Assignment: Below this line are records; transcribe exactly the lines between the one holding "The width and height of the screenshot is (207, 121)." and the one holding "Android home navigation", inclusive, and omit the pictures.

Records for this exercise:
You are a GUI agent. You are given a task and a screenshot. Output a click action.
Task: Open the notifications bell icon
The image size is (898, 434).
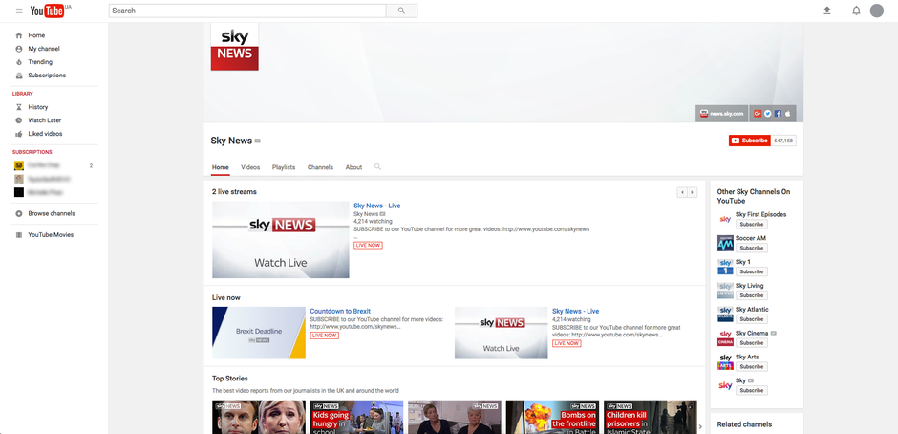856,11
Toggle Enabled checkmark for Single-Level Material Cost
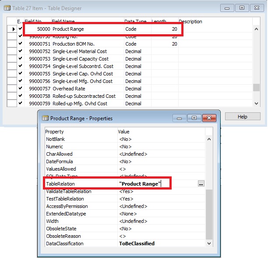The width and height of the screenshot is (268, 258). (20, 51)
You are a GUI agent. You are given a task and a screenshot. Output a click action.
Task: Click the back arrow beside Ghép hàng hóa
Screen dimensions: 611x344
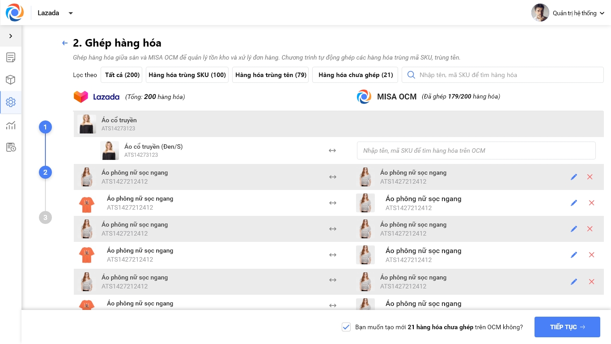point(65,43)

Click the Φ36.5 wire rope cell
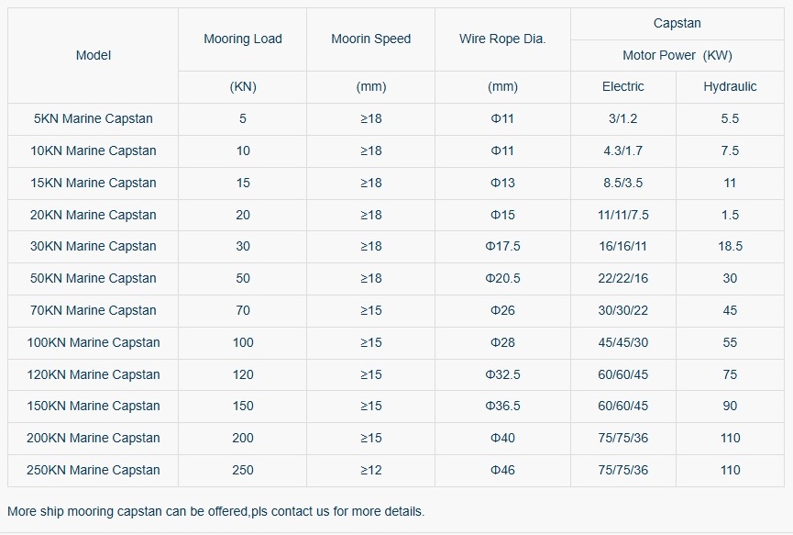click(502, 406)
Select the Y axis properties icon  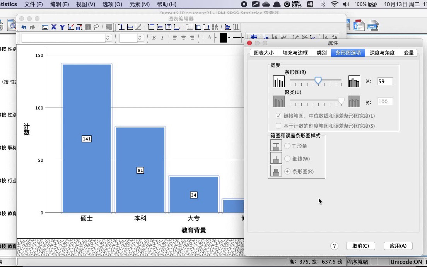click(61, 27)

* * *

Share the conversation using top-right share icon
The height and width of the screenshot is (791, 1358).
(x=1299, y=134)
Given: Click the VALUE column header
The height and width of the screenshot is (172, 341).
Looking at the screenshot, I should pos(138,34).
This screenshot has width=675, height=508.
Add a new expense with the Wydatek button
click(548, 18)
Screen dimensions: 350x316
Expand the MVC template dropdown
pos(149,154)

---

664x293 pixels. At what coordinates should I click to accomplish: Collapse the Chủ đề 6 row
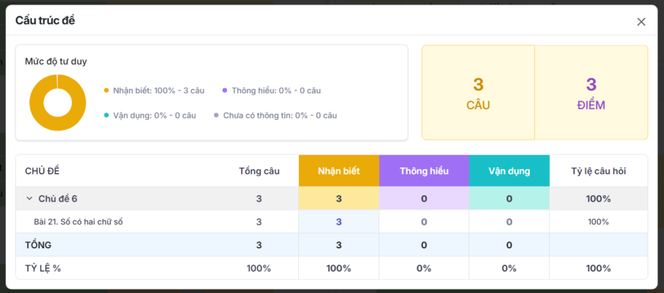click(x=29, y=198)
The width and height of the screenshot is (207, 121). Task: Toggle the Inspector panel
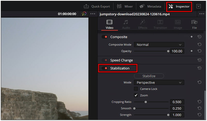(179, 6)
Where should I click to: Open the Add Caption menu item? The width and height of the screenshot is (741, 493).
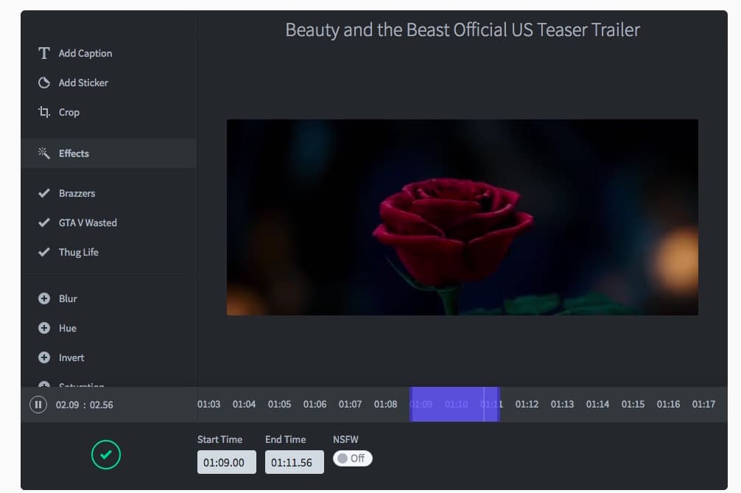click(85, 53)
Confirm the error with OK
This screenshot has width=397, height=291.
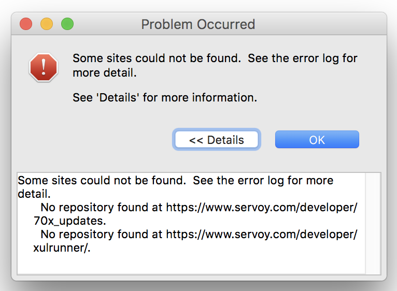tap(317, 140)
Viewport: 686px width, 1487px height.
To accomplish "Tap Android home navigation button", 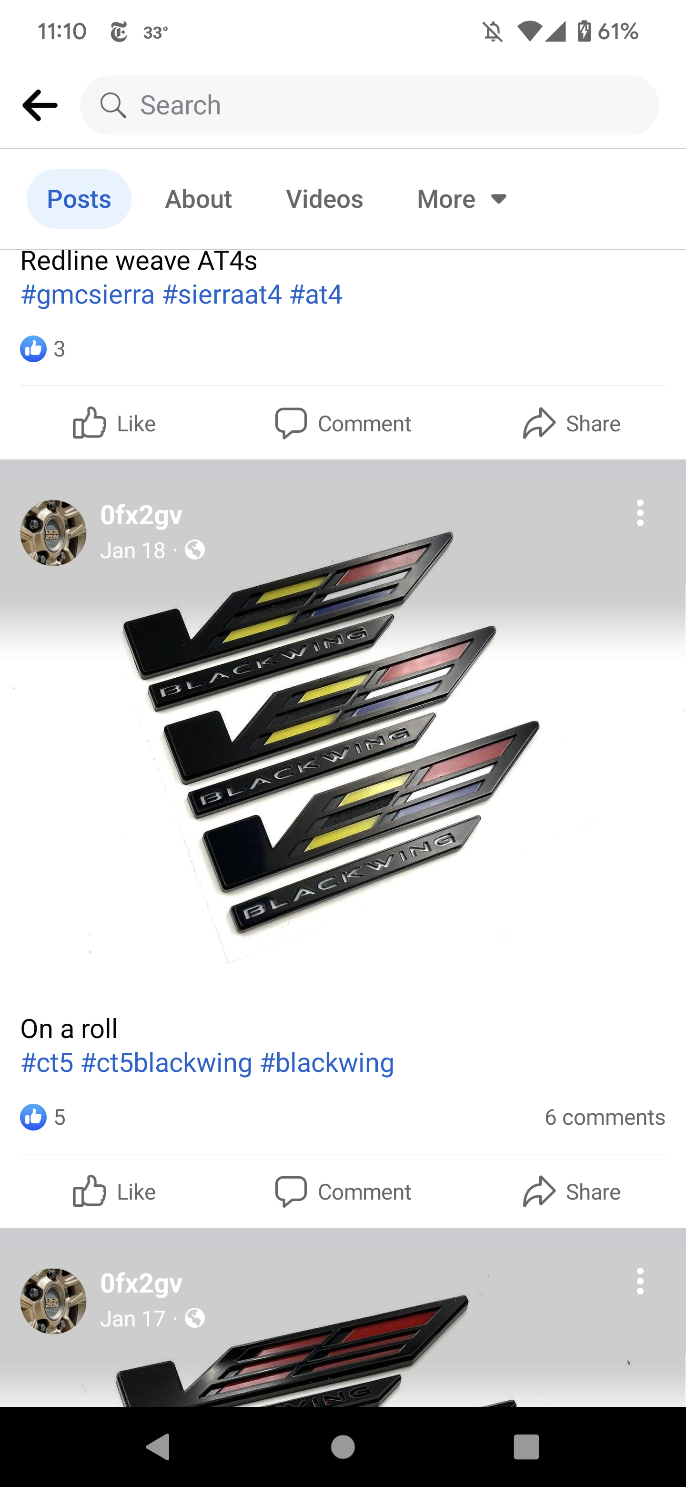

Task response:
The width and height of the screenshot is (207, 121). Task: Toggle the Inspector panel
(179, 6)
Where should I click to: Open the Add Caption menu item? The width and height of the screenshot is (741, 493).
click(85, 53)
Confirm the error with OK
This screenshot has width=397, height=291.
tap(317, 140)
Viewport: 686px width, 1487px height.
To accomplish "Tap Android home navigation button", 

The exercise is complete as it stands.